§ **TASK TO CARRY OUT**:
Please set down, word for word, the part of the passage about Hakim Sanai below that begins with "Excuse me. And" and ends with "a considerable jolt.".

§ **PAGE EXCERPT**:
Alexander said, ”I am sorry. I can understand your point, but I cannot go
back. I have to conquer the world; without conquering it I cannot rest.
Excuse me. And you are right, I concede it.” And the same happened with
Bahramshah. He was sad, ashamed, shy. But he said, ”Excuse me, I have to go,
I cannot go back. India has to be conquered. I will not be able to rest or
sit silently until I have conquered India.”
Then a toast was called ”To the blindness of Hakim Sanai” – because he was
the next most important person with Bahramshah. He was his adviser, his
counsellor, his poet. He was the wisest man in his court, and his fame had
penetrated into other lands too. He was already an accomplished poet; a
great, well-known wise man. Then a toast was called ”to the blindness of
Hakim Sanai,” which must have given the great poet a considerable jolt.
There were even stronger objections to this on the grounds of Sanai’s
excellent reputation, his wisdom, his character.
He was a man of character, a very virtuous man, very religious. Nobody could
have found any flaw in his life. He had lived a very very conscious life, at
least in his own eyes. He was a man of conscience. More objections were
raised. Because maybe the Sultan was blind, he was greedy, he had great
lust, he had great desire to possess things, but that could not be said
about Hakim Sanai. He had lived the life of a poor man, even though he had
been in the court. Even though he was the most respected man in Bahramshah’s
court, he had lived like a poor man – simple, humble, and of great wisdom
But Lai-Khur countered that the toast was even more apt, since Sanai seemed
unaware of the purpose for which he had been created; and when he was
shortly brought before his maker and asked what he had to show for himself
he would only be able to produce some stupid eulogies to foolish kings, mere
mortals like himself. Lai-Khur said that it was even more apt because much
more is to be expected from Hakim Sanai than from Sultan Bahramshah. He has
a greater potential and he is wasting it, wasting it in making eulogies for
He will not be able to face his God; he will be in difficulty, he will not
be able to answer for himself. All that he will be able to produce will be
this poetry, written in praise of foolish kings like this blind man,
Bahramshah. He is more blind, utterly blind. And listening to these words
and looking into the eyes of that madman, Lai-Khur, something
incredible happened to Hakim Sanai: a satori, a sudden enlightening
experience. Something died in him immediately, instantly. And something was
born, something utterly new.

§ **ENTRIES PROVIDED**:
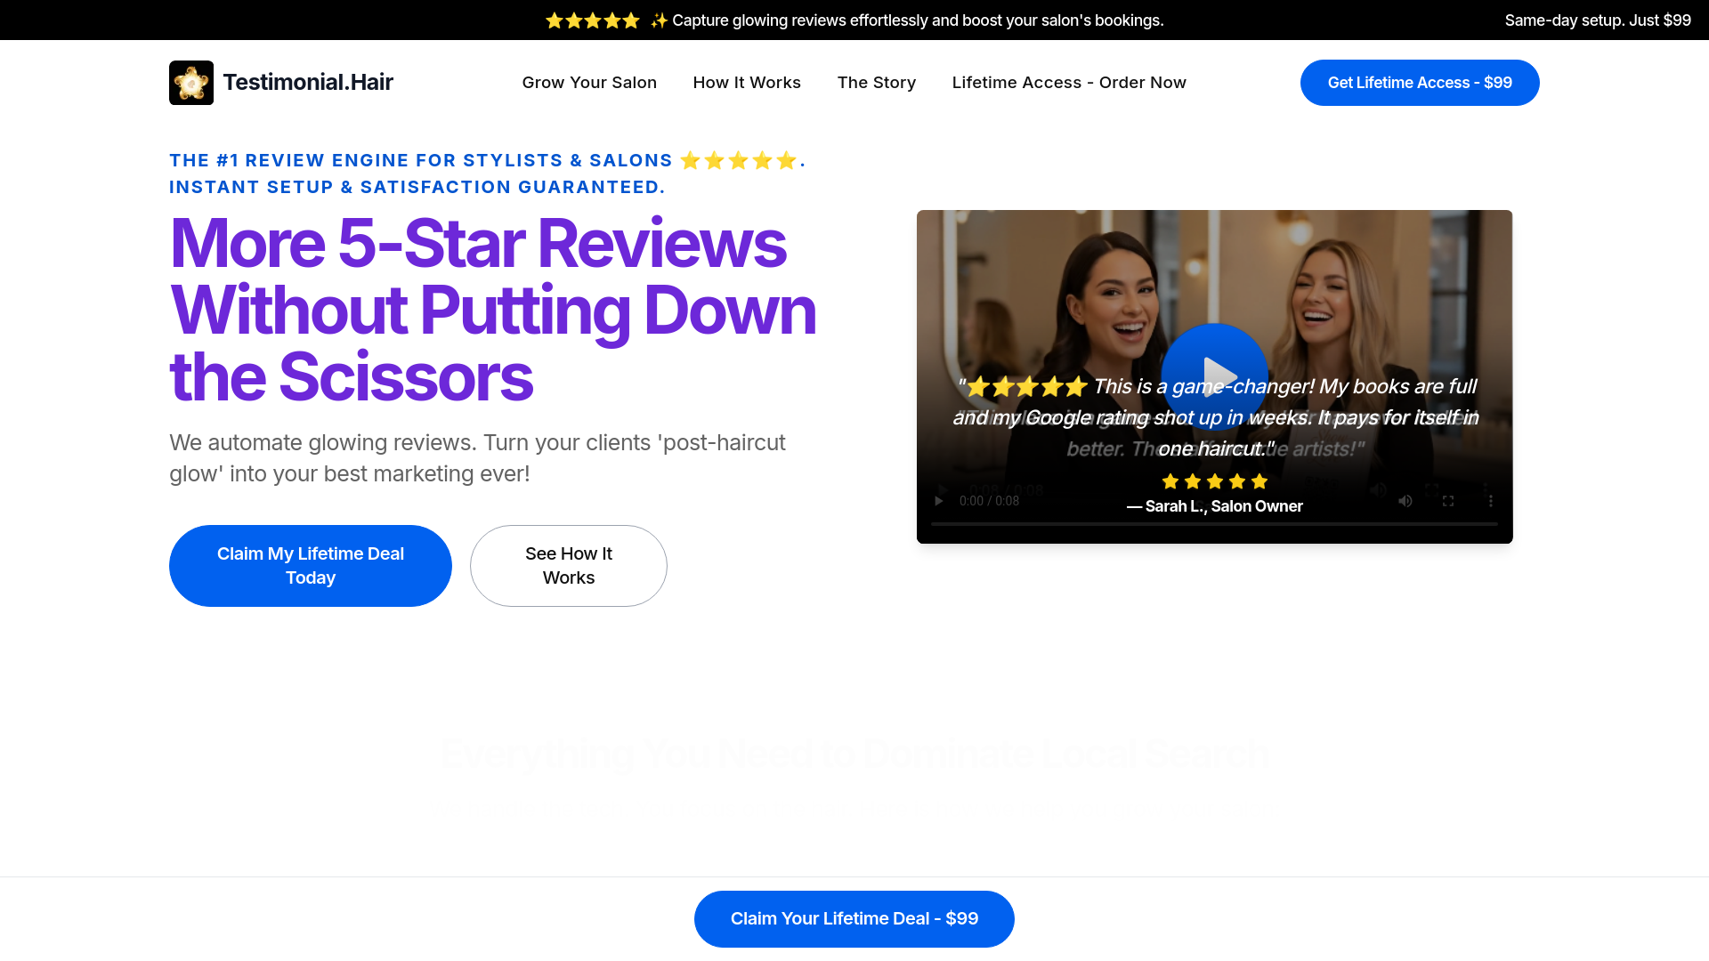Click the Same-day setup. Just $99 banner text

* * *

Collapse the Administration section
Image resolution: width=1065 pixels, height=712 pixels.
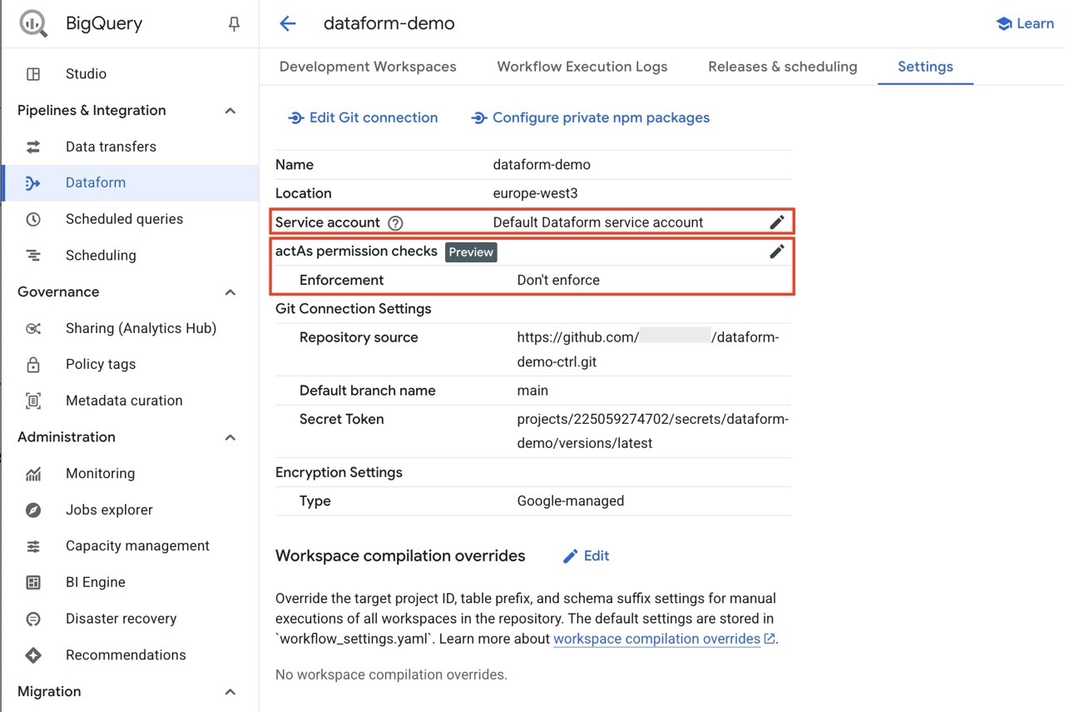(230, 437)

§ **ANSWER FOR THIS EXERCISE**:
Excuse me. And you are right, I concede it.” And the same happened with
Bahramshah. He was sad, ashamed, shy. But he said, ”Excuse me, I have to go,
I cannot go back. India has to be conquered. I will not be able to rest or
sit silently until I have conquered India.”
Then a toast was called ”To the blindness of Hakim Sanai” – because he was
the next most important person with Bahramshah. He was his adviser, his
counsellor, his poet. He was the wisest man in his court, and his fame had
penetrated into other lands too. He was already an accomplished poet; a
great, well-known wise man. Then a toast was called ”to the blindness of
Hakim Sanai,” which must have given the great poet a considerable jolt.